- DIRECTIONS FOR THIS TASK -
Pull each line containing "will" out of the data and copy it.

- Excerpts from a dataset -
#####

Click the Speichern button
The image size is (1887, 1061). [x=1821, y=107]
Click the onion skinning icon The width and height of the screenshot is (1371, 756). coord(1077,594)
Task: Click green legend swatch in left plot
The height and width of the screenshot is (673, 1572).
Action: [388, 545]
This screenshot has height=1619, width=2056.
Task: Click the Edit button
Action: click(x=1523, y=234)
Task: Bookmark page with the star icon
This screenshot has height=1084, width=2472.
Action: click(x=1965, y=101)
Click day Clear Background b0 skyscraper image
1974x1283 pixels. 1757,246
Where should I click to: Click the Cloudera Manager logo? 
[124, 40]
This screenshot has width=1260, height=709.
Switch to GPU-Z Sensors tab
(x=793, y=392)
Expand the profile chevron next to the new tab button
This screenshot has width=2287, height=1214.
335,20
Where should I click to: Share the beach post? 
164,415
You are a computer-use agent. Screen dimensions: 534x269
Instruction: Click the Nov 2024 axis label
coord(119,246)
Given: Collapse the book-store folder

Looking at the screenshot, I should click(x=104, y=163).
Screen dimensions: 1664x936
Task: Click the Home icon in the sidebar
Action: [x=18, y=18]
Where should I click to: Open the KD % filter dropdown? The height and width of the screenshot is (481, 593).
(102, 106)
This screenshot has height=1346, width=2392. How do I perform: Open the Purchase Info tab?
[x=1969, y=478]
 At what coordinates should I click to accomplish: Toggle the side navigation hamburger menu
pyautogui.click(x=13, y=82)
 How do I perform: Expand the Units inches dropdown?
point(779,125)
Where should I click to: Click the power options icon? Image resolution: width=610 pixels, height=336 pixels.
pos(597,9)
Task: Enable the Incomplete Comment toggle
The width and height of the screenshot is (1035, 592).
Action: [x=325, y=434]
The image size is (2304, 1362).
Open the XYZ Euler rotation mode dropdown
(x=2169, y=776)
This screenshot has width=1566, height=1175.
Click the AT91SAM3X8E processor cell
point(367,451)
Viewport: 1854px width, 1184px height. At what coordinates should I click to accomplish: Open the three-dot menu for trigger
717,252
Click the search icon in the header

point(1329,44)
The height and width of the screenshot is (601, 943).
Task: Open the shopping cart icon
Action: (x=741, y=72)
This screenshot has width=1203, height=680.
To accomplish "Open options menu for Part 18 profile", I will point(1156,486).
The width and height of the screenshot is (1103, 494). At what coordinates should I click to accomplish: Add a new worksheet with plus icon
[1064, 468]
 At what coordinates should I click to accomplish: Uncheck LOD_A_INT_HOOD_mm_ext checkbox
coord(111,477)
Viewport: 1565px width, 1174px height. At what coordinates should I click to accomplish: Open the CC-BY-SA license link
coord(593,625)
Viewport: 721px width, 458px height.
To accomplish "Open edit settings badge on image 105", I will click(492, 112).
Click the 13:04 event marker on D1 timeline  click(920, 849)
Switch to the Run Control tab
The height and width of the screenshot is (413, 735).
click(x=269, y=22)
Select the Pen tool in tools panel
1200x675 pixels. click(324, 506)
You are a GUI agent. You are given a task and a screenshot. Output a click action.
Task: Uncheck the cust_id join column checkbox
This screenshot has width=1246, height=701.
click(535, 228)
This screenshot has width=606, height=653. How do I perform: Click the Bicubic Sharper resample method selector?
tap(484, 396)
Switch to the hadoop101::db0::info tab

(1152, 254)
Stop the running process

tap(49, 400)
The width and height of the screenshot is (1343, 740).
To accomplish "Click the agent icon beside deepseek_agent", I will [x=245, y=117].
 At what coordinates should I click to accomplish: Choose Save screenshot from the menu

#####

- RESPONSE TO THIS TASK -
To accomplish "Open options menu for Part 18 profile", I will point(1156,486).
To accomplish "Open edit settings badge on image 105", I will click(492, 112).
To accomplish "Click the agent icon beside deepseek_agent", I will [x=245, y=117].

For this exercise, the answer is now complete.